21 CFR § 822.6 - When will you notify me that I am required to conduct postmarket surveillance?

---
identifier: "/us/cfr/t21/s822.6"
source: "ecfr"
legal_status: "authoritative_unofficial"
title: "21 CFR § 822.6 - When will you notify me that I am required to conduct postmarket surveillance?"
title_number: 21
title_name: "Food and Drugs"
section_number: "822.6"
section_name: "When will you notify me that I am required to conduct postmarket surveillance?"
chapter_name: "FOOD AND DRUG ADMINISTRATION, DEPARTMENT OF HEALTH AND HUMAN SERVICES"
subchapter_number: "H"
subchapter_name: "MEDICAL DEVICES"
part_number: "822"
part_name: "POSTMARKET SURVEILLANCE"
positive_law: false
currency: "2026-04-05"
last_updated: "2026-04-05"
format_version: "1.1.0"
generator: "[email protected]"
authority: "21 U.S.C. 331, 352, 360i, 360l, 371, 374."
regulatory_source: "67 FR 38887, June 6, 2002, unless otherwise noted."
cfr_part: "822"
---


# 822.6 When will you notify me that I am required to conduct postmarket surveillance?
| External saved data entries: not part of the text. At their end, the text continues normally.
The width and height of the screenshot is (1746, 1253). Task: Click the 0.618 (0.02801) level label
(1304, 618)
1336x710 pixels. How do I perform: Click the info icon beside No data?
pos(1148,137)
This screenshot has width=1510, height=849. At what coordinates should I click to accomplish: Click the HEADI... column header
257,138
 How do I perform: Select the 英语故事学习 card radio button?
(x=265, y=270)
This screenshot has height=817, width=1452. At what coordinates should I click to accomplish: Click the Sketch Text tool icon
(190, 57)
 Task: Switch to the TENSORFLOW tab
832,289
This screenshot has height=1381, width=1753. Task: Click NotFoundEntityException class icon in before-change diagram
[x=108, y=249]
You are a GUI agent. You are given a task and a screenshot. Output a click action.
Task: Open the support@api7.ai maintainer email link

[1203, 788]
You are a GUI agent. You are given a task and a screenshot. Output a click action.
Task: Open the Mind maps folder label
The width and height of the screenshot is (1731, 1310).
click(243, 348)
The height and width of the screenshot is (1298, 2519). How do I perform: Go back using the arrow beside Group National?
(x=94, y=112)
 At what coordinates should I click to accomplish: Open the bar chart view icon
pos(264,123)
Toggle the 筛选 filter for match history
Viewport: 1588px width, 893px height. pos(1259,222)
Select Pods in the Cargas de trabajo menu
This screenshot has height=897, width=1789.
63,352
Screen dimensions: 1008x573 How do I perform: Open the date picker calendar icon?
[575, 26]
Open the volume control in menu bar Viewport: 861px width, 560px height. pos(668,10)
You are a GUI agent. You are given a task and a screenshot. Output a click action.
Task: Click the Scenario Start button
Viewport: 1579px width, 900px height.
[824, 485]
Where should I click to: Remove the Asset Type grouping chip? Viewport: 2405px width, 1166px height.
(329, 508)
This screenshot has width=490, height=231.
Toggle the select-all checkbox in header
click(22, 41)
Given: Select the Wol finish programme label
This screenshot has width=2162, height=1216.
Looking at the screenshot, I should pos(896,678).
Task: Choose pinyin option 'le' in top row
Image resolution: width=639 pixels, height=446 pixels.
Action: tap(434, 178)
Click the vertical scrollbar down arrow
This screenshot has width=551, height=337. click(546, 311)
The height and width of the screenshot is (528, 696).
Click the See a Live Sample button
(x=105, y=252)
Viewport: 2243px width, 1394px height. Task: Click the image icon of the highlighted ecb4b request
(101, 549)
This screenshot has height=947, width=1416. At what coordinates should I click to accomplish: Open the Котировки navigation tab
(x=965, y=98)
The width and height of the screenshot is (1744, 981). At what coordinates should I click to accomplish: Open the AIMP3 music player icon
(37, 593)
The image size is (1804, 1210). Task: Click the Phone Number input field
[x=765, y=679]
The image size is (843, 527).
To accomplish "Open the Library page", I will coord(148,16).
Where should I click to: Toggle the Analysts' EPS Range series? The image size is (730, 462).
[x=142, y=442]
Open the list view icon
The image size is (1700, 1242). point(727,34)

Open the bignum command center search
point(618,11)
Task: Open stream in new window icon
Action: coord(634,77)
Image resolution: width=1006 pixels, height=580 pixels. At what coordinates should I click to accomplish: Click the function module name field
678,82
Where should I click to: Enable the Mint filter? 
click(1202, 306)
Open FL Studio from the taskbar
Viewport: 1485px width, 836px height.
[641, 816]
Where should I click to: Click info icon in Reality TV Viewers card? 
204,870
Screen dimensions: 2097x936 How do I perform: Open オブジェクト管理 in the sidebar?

We will notify you as soon as we have determined that postmarket surveillance of your device is necessary, based on the identification of a surveillance question. This may occur during the review of a marketing application for your device, as your device goes to market, or after your device has been marketed for a period of time.